Work done by Niels Ehlers, MD, in the mid-1970s showed IOP can vary by roughly 5 mm Hg for every 70 µm difference in thickness from the point at which Goldmann tonometry is most accurate, which he said is actually about 520 µm.
Dr. Brandt noted that several other algorithms for correcting for variability in corneal thickness have been less aggressive, but all suggest corneal thickness affects accuracy in measuring IOP.
He said that if the researchers conducting the OHTS had applied the various algorithms to correct for corneal thickness variability, half of the OHTS participants would not have qualified for the study.
“We were clearly misclassifying a significant portion of these patients, based on wrong IOP,” he said.
However, he said, corneal thickness was found to be a strong baseline factor for predicting which patients will go on to develop glaucoma. The study also demonstrated that black patients have thinner corneas and larger cup-to-disc ratios, which meant that race (or ethnicity) was no longer significant in the multivariate analysis when these factors were in the predictive model.
“If you have a thin cornea, regardless of what the IOP was, these patients had much higher rates of developing glaucoma than those with thicker corneas. You could identify groups of patients who had a remarkably high risk of developing glaucoma during that 5-year follow-up period,” he said.
Similarly, an independent dose-response relationship was shown between corneal thickness and cup-to-disc ratio. Using these predictive factors, Dr. Brandt said a patient with a 600-µm cornea with modest elevation in IOP has a relatively low risk of developing glaucoma. If some factors are changed, such as increasing the IOP while the other factors remain stable, the risk remains quite low. However, if the pressure is lowered, the risk increases as the corneal thickness decreases.

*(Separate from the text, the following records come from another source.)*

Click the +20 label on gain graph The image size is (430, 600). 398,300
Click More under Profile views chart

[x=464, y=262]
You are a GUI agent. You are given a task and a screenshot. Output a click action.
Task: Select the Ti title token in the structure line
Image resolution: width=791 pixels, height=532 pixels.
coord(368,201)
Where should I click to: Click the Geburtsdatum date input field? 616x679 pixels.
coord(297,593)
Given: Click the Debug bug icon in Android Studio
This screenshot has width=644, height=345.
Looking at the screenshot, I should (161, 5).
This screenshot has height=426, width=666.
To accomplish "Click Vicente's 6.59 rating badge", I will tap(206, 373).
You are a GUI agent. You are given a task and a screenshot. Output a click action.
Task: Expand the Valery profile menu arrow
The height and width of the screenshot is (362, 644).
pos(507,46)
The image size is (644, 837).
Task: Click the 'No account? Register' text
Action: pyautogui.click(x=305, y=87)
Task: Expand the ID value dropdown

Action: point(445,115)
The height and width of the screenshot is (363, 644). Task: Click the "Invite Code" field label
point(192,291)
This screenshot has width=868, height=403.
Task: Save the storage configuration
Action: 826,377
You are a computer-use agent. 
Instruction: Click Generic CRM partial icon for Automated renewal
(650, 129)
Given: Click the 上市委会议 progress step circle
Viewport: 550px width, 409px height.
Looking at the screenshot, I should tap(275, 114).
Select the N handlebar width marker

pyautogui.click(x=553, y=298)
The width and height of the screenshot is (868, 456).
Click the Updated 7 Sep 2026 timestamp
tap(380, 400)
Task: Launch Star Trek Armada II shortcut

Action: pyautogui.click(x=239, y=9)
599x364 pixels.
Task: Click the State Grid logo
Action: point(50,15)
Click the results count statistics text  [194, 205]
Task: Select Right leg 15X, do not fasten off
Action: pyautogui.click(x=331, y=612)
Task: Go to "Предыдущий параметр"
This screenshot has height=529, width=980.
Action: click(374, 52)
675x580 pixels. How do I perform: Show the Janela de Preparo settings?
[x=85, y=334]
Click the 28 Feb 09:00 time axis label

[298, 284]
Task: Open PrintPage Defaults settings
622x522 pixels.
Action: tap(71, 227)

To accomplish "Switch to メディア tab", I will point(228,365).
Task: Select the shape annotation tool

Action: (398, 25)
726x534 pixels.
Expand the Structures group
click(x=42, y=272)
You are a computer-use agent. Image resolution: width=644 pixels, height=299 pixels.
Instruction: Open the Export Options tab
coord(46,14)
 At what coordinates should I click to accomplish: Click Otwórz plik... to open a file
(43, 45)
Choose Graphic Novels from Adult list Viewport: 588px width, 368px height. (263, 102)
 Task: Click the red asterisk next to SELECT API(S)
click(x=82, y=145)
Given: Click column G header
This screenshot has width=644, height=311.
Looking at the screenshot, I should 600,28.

CCT and treatment response
According to Dr. Brandt, one of the interesting issues has been whether variation in corneal thickness confounds the surgeon’s ability to assess patient response to treatment, an issue somewhat addressed in the OHTS.
In this study, he said, patients with thick corneas and thin corneas showed a slight difference in response to treatment with beta-blockers. Also, in the Food and Drug Administration phase 3 regulatory trial of Lumigan (bimatoprost ophthalmic solution 0.03%, Allergan), Dr. Brandt said there was a 3-mm Hg difference at 3 months between patients with thick corneas and thin corneas among patients given timolol 0.5% twice daily.
“The thick corneas are in the 600-µm range, while the thin corneas are relatively normal,” he said. “This appears to be a powerful confounder in clinical trials and is something we should probably begin paying attention to in IOP-related studies.”
Regarding corneal thickness and its effect on measurement of IOP, Dr. Brandt said another problem clinicians will face relates to measurement of IOP in patients diagnosed with normal-tension glaucoma who have undergone refractive surgery.
He noted that one patient, a 45-year-old woman who had undergone photorefractive keratectomy, had pachymetry measurements of 425 µm with an IOP reading of 19 mm Hg.
“Her true pressure was probably in the mid to upper twenties. This patient didn’t need to be pigeonholed as having ‘normal’ to explain her findings; se had primary open-angle glaucoma with elevated IOPs,” he said.
Dr. Brandt said PRK and LASIK will also affect surgeons’ abilities to accurately measure IOP.
“For all its faults, tonometry in general practice [remains] the way most patients are detected with glaucoma,” he said.